It probably didn’t make national news, but there was a fatal shooting near campus yesterday. A flash email was sent out as I sat in my office preparing lecture notes, advising everyone to stay where they were as the shooter had not been caught. Details were scarce in the beginning, but it turned out that it had nothing to do with the school (no students or employees were involved). Still, for precautionary (and legal, I’m sure) purposes, classes were cancelled all day today. For me, that aspect of it was a minor inconvenience to my class.
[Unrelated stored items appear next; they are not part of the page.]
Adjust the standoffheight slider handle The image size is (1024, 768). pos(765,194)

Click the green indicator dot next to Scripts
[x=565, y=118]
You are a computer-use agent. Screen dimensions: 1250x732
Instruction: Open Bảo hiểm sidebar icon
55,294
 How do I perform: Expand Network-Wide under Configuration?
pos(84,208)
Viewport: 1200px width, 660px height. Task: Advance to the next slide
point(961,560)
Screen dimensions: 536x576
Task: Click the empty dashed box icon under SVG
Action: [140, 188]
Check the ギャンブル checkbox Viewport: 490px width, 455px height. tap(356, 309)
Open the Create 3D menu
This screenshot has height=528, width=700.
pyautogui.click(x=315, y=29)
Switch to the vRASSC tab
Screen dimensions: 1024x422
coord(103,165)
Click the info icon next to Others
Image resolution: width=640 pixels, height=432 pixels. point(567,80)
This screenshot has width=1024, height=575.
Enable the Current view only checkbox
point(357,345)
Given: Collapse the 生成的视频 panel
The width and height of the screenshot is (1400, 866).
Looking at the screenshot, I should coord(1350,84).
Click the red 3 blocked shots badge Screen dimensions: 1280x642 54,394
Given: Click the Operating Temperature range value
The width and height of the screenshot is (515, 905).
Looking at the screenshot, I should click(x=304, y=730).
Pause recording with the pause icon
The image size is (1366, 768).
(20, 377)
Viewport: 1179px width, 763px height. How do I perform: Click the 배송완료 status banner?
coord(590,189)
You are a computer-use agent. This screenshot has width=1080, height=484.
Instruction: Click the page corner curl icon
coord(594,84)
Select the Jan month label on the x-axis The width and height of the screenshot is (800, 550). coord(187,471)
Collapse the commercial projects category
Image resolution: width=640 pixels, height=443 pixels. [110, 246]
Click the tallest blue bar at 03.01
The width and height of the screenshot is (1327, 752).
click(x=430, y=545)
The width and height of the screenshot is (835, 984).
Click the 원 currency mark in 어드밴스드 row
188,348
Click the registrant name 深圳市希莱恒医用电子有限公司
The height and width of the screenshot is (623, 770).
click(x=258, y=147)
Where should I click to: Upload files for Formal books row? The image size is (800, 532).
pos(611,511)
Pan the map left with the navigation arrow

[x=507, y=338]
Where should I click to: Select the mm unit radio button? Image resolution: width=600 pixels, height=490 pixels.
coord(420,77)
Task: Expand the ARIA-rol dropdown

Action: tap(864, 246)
But it brought up a bigger debate that happened to be the lead story on CNN at the time: should students be allowed to carry guns to class? Should teachers? What are the limits to security in schools? I’m sure the timing of the story is intimately linked to tomorrow’s anniversary of the Virginia Tech disaster.
I don’t think it would be a surprise to anyone reading this that my answer is a resounding “no”. Teaching a class in which I know one or more students are carrying lethal weapons would only make me feel significantly more unsafe, whether they were sufficiently trained or not. The same goes for teachers having firearms. I may be comfortable with having an armed guard somewhere in the building, but even that gives me the willies. As a longtime supporter of gun control, I cannot support any position that would make the presence of guns more widespread. As Benjamin Franklin once (probably) famously wrote, “Those who would give up essential liberty to purchase a little temporary safety deserve neither liberty nor safety.” In fact, if the institution at which I worked established such a policy, I would very quickly be looking for another job.
April 15, 2008 at 6:44 pm
I think there is always room for a well-trained police presence, but I’m definitely not a fan of random untrained people wandering around with weapons. After all, I think that motor vehicles are vastly under-regulated given how many people drive like idiots and how many people get killed driving.
May 9, 2008 at 3:56 pm
What about random trained people? (being cautious about my use of the term “random”, of course)
May 13, 2008 at 8:22 pm
Trained vs. untrained is definitely a legitimate point of debate. I’d say no, because training does not guarantee perfection. I don’t think it’s worth the risk to safety during non-emergency times to have a chance to lessen casualties in a very rare instance of an emergency. It’s too close to vigilante justice for me.
May 16, 2008 at 7:07 pm
Let’s remove vigilanteism from the argument for a moment (just because I like kicking out legs of other people’s argument at random!). I’m sure you’ve heard the counter before, but just humor me…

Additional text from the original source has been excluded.